Semer un peu de magie et de poésie dans le quotidien.

10 commentaires

  • Kellya

    Merci pour cette réflexion extrèmement intéressante. Pour moi, ta vision de voir ses projets personnels quand les autres evoquent les enfants qu’on aura forcément puisqu’on est une nana est extrèmement libérateur: grace à toi, je vas pouvoir réduire un peu ma réation épidermique face à leurs commentaires en faisant monter dans mon esprit d’autres créations. Je n’avais jamais fait le lien aussi clairement et ca m’ouvre pas mal de portes. Je te souhaite plein de belles créations!

    • Rozie

      Et bien je suis ravie si cette idée peut t’aider dans ton futur. Je sais trop ce que ça fait d’entendre évoquer « ses propres enfants » alors que cela ne fait pas partie de nos projections … J’ai subi ce genre de conversation hier encore.

      « Tu verras bientôt ça toi aussi ! – Hmm .. Peut-être (ai-je dit pour ne froisser personne et ne pas plonger dans une conversation bancale) – Mais si. Moi, je ne voulais pas d’enfant et en fait .. ! »

      … Ce « mais si » était dur à lisser. Il est vrai que penser aux autres créations soulage grandement dans ces moments-là !

  • Illyria

    A propos d’enfant, je ne sais pas si tu as lu le livre d’Elizabeth Gilbert, Comme par magie (si non je te le conseille) (je peux te le prêter si tu veux), et dedans elle dit que ce que l’on crée ne doit pas être considéré comme un enfant. Parce qu’un enfant on ne peut pas le modifier, il est comme il est, et c’est un sacrilège de le modifier. Mais il faut accepter de savoir modifier ce qu’on le fait (par exemple raccourcir une nouvelle parce qu’elle est trop longue pour être publiée dans un magazine), et donc accepter d’ôter ce côté sacré « pas touche à ce que j’ai fait ».
    Voilà je sais pas si ça te parlera, mais je trouve ça intéressant comme idée et j’ai pensé à toi comme ça parle d’enfant ^^

    • Rozie

      Non, je ne connais pas ce livre !

      Mais c’est très intéressant. C’est même passionnant comme angle de réflexion, et juste.

      Ne pas considérer ce qu’on crée comme étant ses enfants. Ca semble la bonne voie, et en même temps il y a beaucoup de filialité (ça ne se dit pas mais tu auras compris) entre ses oeuvres et soi. C’est dur de mettre la distance nécessaire, ça sort des tripes.
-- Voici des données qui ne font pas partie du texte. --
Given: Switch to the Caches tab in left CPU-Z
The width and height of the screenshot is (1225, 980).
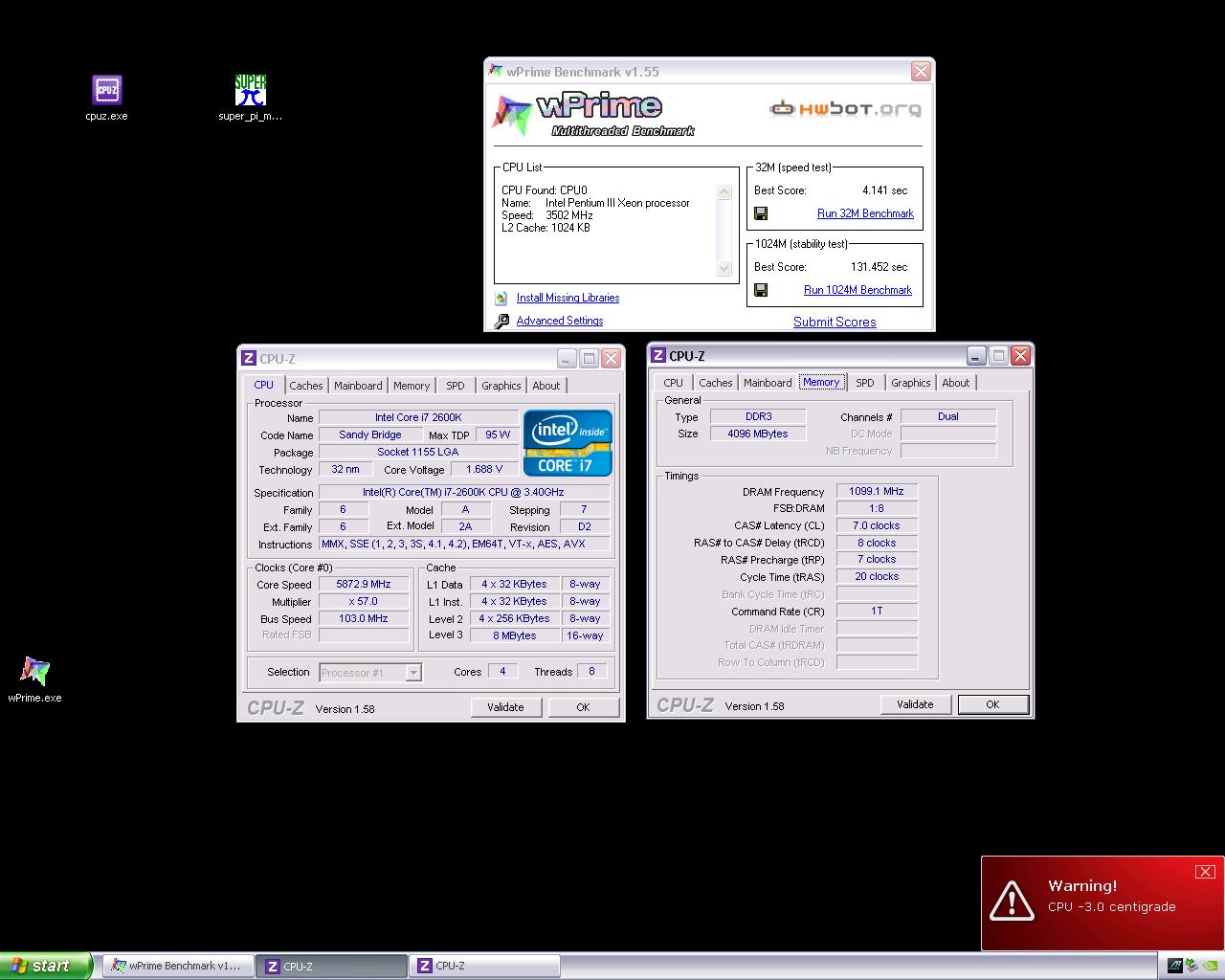Looking at the screenshot, I should tap(306, 386).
Et cela, il s’agit d' »enfant ». C’est là toute l’ambivalence – enfanter et/ou créer – que je n’arrive pas à démêler.

  • Illyria

    Tout comme toi, ça me laisse perplexe ce « féminin et créativité », je ne comprends pas pourquoi les femmes seraient plus créatives que les hommes ou du moins pourquoi elles auraient une créativité spécifique… Enfin c’est intéressant de travailler cette créativité mais ça me laisse perplexe.
    Ton enfant c’est ton blog 😀 Je te souhaite de réussir à dépasser ce blocage, il y a en effet beaucoup d’autres possibles d’avoir un « enfant » que d’avoir un vrai enfant en chair et en os.

  • Emeline

    Ce que tu abordes est très puissant pour moi Oui la création, l’enfantement peut prendre tellement de formes Donner naissance c’est se séparer d’une partie de soi, c’est laisser une trace, c’est le pouvoir de rendre vivant une partie de soi, c’est montrer au monde ce que l’on est capable de faire, et c’est tellement plus encore Je comprends ta crainte Tu sembles si bien t’écouter, j’ai confiance Tu trouveras à quoi ressemble ton « enfant ». Merci Rozie pour ce bel article

  • Ornella

    C’est marrant parce que j’ai toujours ressenti sans le dire par peur de te froisser que ton dégoût à l’idée d’être mère provenait bien entendu d’un blocage. Et tout ce qui t’arrive en ce moment dénoue paisiblement les fils de tes boules de noeuds. Dans 10 ou 15 ans, quand tu regarderas en arrière, tu n’en reviendras pas de ton parcours.